A 28nm 49.7TOPS/W Sparse Transformer Processor with Random-Projection-Based Speculation, Multi-Stationary Dataflow, and Redundant Partial Product Elimination
Yubin Qin,Yang Wang,Dazheng Deng,Xiaolong Yang,Zhiren Zhao,Yang Zhou,Yuanqi Fan,Jingchuan Wei,Tianbao Chen,Leibo Liu,Shaojun Wei,Yang Hu,Shouyi Yin
DOI: https://doi.org/10.1109/a-sscc58667.2023.10347953
2023-01-01
Abstract:Transformer models have shown remarkable performance in various fields with significant accuracy improvement compared to traditional artificial intelligence models [1], [2]. However, the high computational and memory complexity of Transformer models limits their deployment on power-constrained edge devices.
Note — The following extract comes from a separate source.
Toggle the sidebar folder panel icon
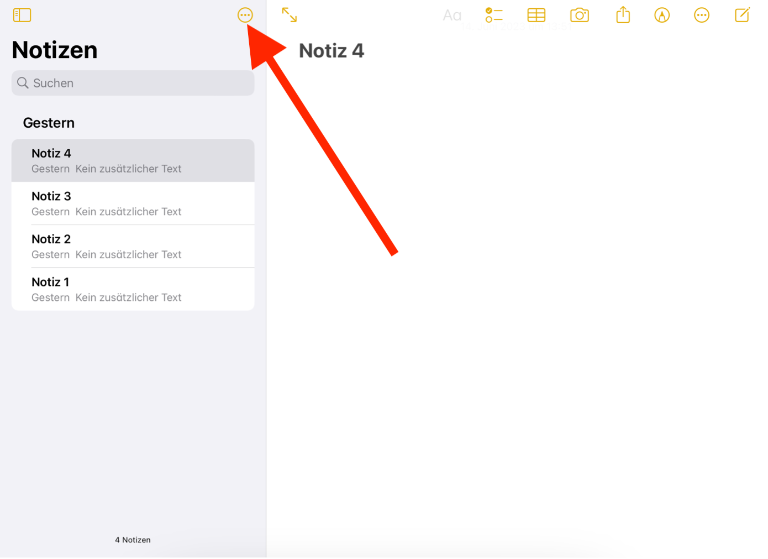 [22, 15]
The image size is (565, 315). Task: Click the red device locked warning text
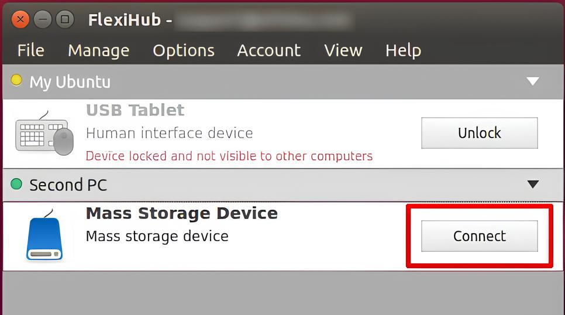229,156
Dynamic sparse attention (DSA) is a feasible method to improve throughput and energy efficiency by predicting significant attention computation during inference and then skipping insignificant ones [3], [4]. Although a high sparsity ratio has the potential for significant energy savings, realizing high energy efficiency via DSA is challenging due to three factors, as shown in Fig. 1. Firstly, traditional processors apply single-stage sparsity speculation method, which incurs low speculation benefits in DSA due to a dilemma: the sparsity speculation of attention relies on computing the entire QK matrix [3], which already accounts for 30-48.9% of attention block computation. Secondly, DSA introduces dynamic sparse data distribution and matrix sizes for the input/weight/output (IWO), resulting in redundant memory access when computing with traditional single X-stationary dataflow (X stands for I/W/O) [4]–[6]. Each of the IWO matrices can be the ideal stationary object to achieve minimum memory access. Finally, the attention scores computed after DSA speculation usually have similar significance, involving several identical partial products and sums (PP and PS), which have no contribution since adding the same value to each input of softmax does not affect its outputs.